───── EXTRACTED RECORDS

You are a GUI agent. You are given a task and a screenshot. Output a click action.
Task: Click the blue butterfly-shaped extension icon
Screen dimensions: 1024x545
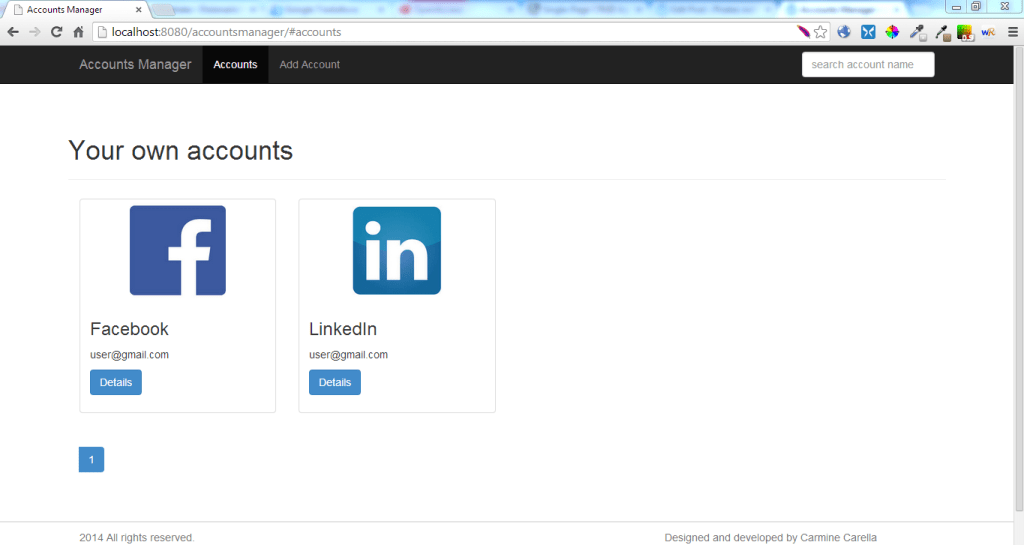click(x=868, y=32)
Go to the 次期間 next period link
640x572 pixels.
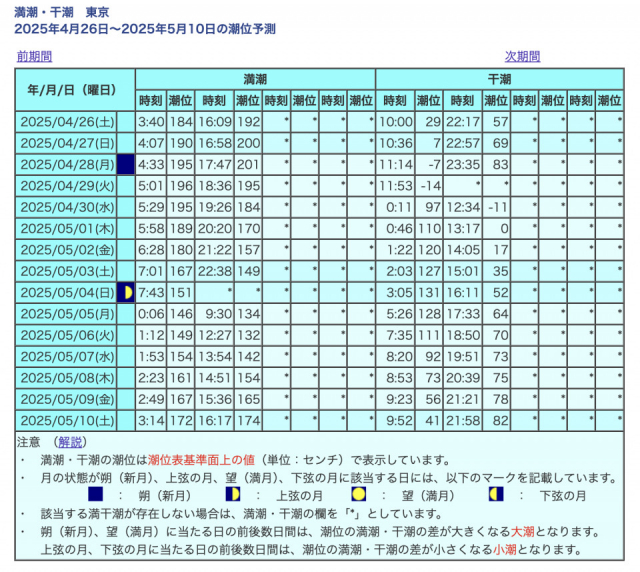click(x=522, y=57)
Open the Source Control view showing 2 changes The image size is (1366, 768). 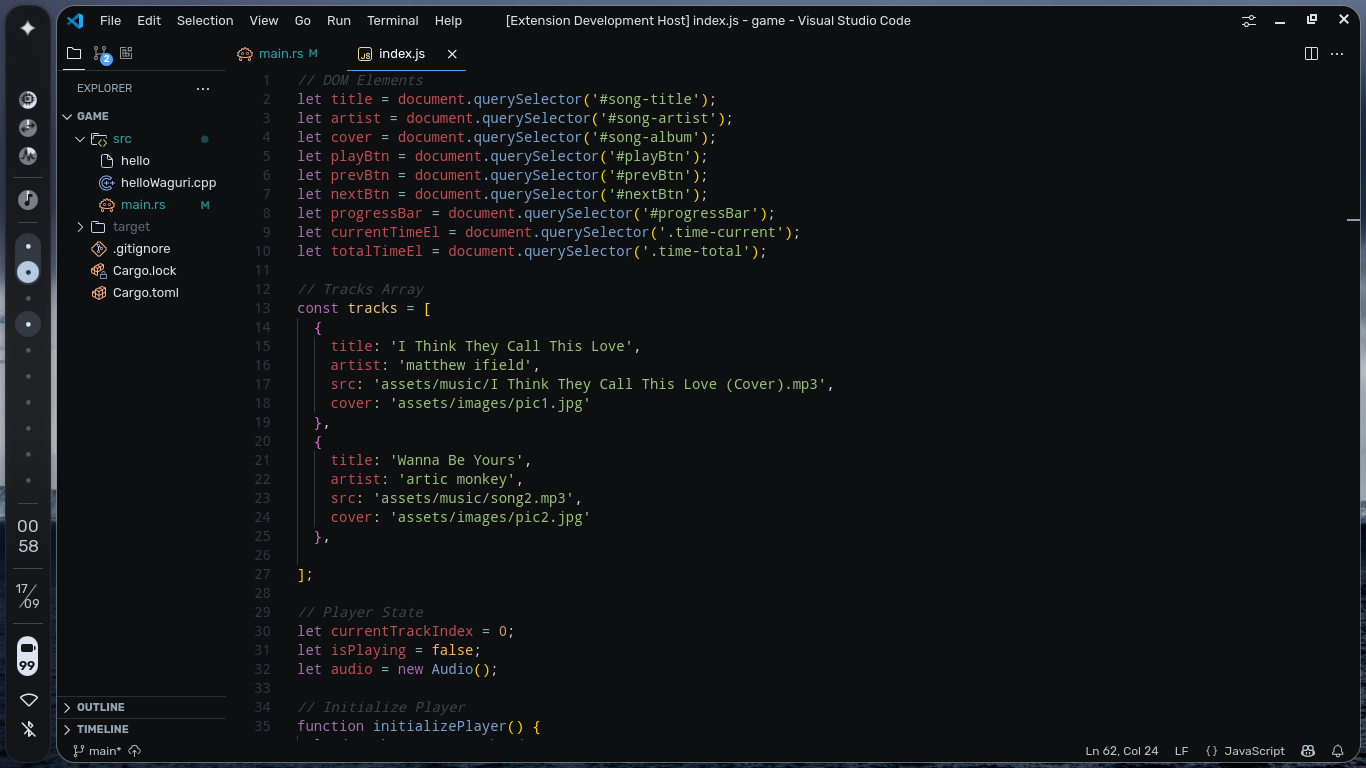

──────────

## WHAT YOU NEED TO DO
Put each line of the entries above into a Markdown table with the columns Row and Line, numbering the rows and skipping any blank lines. Leave the pictures out.

## EXPECTED ANSWER
| Row | Line |
|---|---|
| 1 | You are a GUI agent. You are given a task and a screenshot. Output a click action. |
| 2 | Task: Click the blue butterfly-shaped extension icon |
| 3 | Screen dimensions: 1024x545 |
| 4 | click(x=868, y=32) |
| 5 | Go to the 次期間 next period link |
| 6 | 640x572 pixels. |
| 7 | click(x=522, y=57) |
| 8 | Open the Source Control view showing 2 changes The image size is (1366, 768).  |